Israel

Netanyahu and Gantz in dead heat, Israeli election exit polls show

JERUSALEM (JTA) — Israeli Prime Minister Benjamin Netanyahu’s Likud Party finished one seat behind main challenger Blue and White in the first exit poll results released at the close of voting Tuesday.

Blue and White, whose head is former Israel Defense Forces chief of staff Benny Gantz, took 37 seats in the upcoming Knesset, or parliament, according to the polling results from Israel’s Kan national broadcaster. Netanyahu’s Likud Party took 36 seats in that poll.

Other polls had the parties further apart, with Channel 12 reporting 37 for Blue and White and 33 for Likud. Channel 13 reported the two parties tied at 36.

The first results came after an Election Day full of exaggerated claims and accusations.

Israeli voters have learned to take the first exit poll results with a grain of salt. The poll totals have in recent elections been highly inaccurate, apparently because Israelis do not like to tell pollsters to which party they gave their vote. In 2015, the exit polls put the Likud Party and the Zionist Union in a dead heat. When the official votes were all tallied, Likud led by six seats.

The votes of soldiers, prisoners, hospital patients, poll workers, on-duty police officers and Israeli diplomats and officials working overseas, are not counted until the day after the election, which has led to some shifts in parties’ seat numbers in past elections. In the last election, those special ballots added up to over 280,000 votes, according to Haaretz.

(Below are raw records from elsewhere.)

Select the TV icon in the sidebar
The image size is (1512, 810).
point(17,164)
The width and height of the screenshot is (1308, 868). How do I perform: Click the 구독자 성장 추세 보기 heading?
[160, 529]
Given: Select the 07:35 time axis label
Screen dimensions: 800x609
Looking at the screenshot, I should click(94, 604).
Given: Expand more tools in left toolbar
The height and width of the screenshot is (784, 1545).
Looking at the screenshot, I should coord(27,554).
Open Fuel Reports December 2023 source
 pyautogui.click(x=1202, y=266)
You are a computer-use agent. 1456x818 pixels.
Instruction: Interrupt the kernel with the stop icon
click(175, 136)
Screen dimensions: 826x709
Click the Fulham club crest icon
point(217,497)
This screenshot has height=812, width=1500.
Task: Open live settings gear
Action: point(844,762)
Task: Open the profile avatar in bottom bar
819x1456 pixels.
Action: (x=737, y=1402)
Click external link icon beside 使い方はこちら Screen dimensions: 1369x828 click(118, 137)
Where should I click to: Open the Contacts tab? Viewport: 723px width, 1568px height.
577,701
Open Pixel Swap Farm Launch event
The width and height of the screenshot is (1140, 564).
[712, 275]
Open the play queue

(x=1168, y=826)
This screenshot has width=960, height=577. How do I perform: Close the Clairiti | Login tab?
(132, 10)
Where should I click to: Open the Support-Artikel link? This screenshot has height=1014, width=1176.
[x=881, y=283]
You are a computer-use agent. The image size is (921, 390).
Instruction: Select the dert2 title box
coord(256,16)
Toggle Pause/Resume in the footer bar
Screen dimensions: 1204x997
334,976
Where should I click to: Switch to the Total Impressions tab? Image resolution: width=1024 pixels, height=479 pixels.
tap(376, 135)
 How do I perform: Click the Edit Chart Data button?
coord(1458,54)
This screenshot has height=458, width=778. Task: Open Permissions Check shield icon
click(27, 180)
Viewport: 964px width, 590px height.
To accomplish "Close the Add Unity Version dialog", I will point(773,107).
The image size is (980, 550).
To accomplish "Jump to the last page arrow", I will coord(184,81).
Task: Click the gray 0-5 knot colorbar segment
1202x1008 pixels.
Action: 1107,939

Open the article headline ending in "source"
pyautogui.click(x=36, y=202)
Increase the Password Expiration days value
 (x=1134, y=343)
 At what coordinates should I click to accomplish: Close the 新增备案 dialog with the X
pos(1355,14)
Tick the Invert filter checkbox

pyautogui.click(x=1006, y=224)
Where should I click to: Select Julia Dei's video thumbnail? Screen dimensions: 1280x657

Israel does not have absentee ballots for citizens who live abroad or who are out of the country on Election Day.

Both parties claimed victory.

“We won!” Gantz and Yair Lapid whose Yesh Atid party is part of Blue and White, said in a statement. ” The Israeli public has had their say! Thank you to the thousands of activists and over a million voters. These elections have a clear winner and a clear loser. Netanyahu promised 40 seats and lost. The President can see the picture and should call on the winner to form the next government. There is no other option!”

Netanyahu in a tweet focused on the total seats for the right-wing bloc. “The right-wing bloc led by Likud won a clear victory. I thank the citizens of Israel for your trust. I will start assembling a right-wing government with our natural partners this very evening,” he said.

Parties on the right wing garnered a total of 64 seats according to the Kan poll. Among the totals were 5 seats for the Union of Right-Wing parties, a coalition of the Jewish Home Party, Otzma Yehudit and the National Union Party; less than 4 seats  for the New Right Party of Education Minister Naftali Bennett and Justice Minister Ayelet Shaked; 7 seats for the Sephardic Orthodox Shas Party; 7 seats for the haredi United Torah Judaism; 5 seats for the Kulanu party of Moshe Kahlon and 4 seats for the Yisrael Beiteinu Party headed by former Defense Minister Avigdor Liberman.

The upstart Zehut Party, a quasi-libertarian and nationalist party headed by former Likud Party lawmaker Moshe Feiglin, which supports completely legalizing marijuana, did not appear to pass the electoral threshhold, despite predictions that it would be an important piece of a coalition.

Parties on the left wing garnered a total of 56 seats. Among the totals were 8 seats for the Labor Party; 5 seats for the Meretz Party; and 6 seats for the Arab coalition of Hadash-Ta’al. The Arab coalition of Ra’am-Balad did not appear to cross the electoral threshhold.

Following reports during the day of extremely low voter turnout among Arab voters, leaders of the Arab community and of the left-wing parties worked to get out the vote in Arab cities and towns.

It was also revealed that the Likud Party placed some 1,200 cameras in polling stations in Arab communities, citing a fear of election fraud. Arab leaders said it was meant to intimidate voters.

With no advertising permitted on Election Day, the parties took to social media and text messages to make their cases and get out the vote.

A ruling government coalition must have at least 61 seats, and preferably more if it wants to pass legislation on a regular basis. A party must win at least 3.25 percent of the total vote in order to pass the threshold to enter the Knesset. Following the results, President Reuven Rivlin will meet with the heads of each party to find out with which candidate they would choose to form a government, and charge that person with forming a government.

Netanyahu, in an effort to strip votes from some of the smaller parties, told right-wing supporters on Sunday that if they chose to vote for a smaller right-wing party that Likud might not have enough votes for Rivlin to realistically allow Netanyahu to form the next government. Whether that is true remains to be seen.

The prime minister also vowed to consider annexing the West Bank if elected in an effort to rally right-wing voters.

There were some 6.3 million eligible Israeli voters  and 10,000 polling stations across the country. The paper ballots each sealed in an envelope will be counted throughout the night with more concrete results available by Wednesday morning.